(Dataset items)
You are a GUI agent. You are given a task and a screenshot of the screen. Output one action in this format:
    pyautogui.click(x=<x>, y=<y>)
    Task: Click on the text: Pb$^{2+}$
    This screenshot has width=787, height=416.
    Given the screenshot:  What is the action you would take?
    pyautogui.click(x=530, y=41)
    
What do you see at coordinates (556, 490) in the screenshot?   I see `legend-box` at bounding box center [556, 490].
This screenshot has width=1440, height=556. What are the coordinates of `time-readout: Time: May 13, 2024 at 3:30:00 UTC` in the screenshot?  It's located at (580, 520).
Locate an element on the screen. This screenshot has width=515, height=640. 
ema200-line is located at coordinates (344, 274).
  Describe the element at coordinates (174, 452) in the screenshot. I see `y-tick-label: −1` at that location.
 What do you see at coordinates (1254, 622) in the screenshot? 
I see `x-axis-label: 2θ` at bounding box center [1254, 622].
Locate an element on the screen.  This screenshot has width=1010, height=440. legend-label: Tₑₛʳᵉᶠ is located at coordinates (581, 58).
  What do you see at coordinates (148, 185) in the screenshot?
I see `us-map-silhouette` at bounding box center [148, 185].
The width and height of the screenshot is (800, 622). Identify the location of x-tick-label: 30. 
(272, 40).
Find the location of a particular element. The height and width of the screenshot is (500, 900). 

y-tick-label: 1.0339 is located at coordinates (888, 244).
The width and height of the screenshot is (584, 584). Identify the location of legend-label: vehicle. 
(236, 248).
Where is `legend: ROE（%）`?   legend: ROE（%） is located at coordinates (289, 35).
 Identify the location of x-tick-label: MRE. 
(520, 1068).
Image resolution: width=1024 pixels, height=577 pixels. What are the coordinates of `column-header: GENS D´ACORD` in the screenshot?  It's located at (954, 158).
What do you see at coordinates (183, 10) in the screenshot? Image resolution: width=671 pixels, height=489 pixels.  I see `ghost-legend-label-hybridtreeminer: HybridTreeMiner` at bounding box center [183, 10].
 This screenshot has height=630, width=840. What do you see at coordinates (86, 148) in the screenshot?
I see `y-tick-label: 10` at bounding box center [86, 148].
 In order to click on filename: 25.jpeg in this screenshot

**Task requirements**
Can you rewrite all of the entries above with every "Identify the location of" replaced by "Find the position of" and everything else left unchanged?

**Answer box**
You are a GUI agent. You are given a task and a screenshot of the screen. Output one action in this format:
    pyautogui.click(x=<x>, y=<y>)
    Task: Click on the text: Pb$^{2+}$
    This screenshot has width=787, height=416.
    Given the screenshot:  What is the action you would take?
    pyautogui.click(x=530, y=41)
    
What do you see at coordinates (556, 490) in the screenshot?   I see `legend-box` at bounding box center [556, 490].
This screenshot has width=1440, height=556. What are the coordinates of `time-readout: Time: May 13, 2024 at 3:30:00 UTC` in the screenshot?  It's located at (580, 520).
Locate an element on the screen. This screenshot has width=515, height=640. 
ema200-line is located at coordinates (344, 274).
  Describe the element at coordinates (174, 452) in the screenshot. I see `y-tick-label: −1` at that location.
 What do you see at coordinates (1254, 622) in the screenshot? 
I see `x-axis-label: 2θ` at bounding box center [1254, 622].
Locate an element on the screen.  This screenshot has width=1010, height=440. legend-label: Tₑₛʳᵉᶠ is located at coordinates (581, 58).
  What do you see at coordinates (148, 185) in the screenshot?
I see `us-map-silhouette` at bounding box center [148, 185].
The width and height of the screenshot is (800, 622). Find the position of x-tick-label: 30. 
(272, 40).
Find the location of a particular element. The height and width of the screenshot is (500, 900). 

y-tick-label: 1.0339 is located at coordinates (888, 244).
The width and height of the screenshot is (584, 584). Find the position of legend-label: vehicle. 
(236, 248).
Where is `legend: ROE（%）`?   legend: ROE（%） is located at coordinates (289, 35).
 Find the position of x-tick-label: MRE. 
(520, 1068).
Image resolution: width=1024 pixels, height=577 pixels. What are the coordinates of `column-header: GENS D´ACORD` in the screenshot?  It's located at (954, 158).
What do you see at coordinates (183, 10) in the screenshot? Image resolution: width=671 pixels, height=489 pixels.  I see `ghost-legend-label-hybridtreeminer: HybridTreeMiner` at bounding box center [183, 10].
 This screenshot has height=630, width=840. What do you see at coordinates (86, 148) in the screenshot?
I see `y-tick-label: 10` at bounding box center [86, 148].
 In order to click on filename: 25.jpeg in this screenshot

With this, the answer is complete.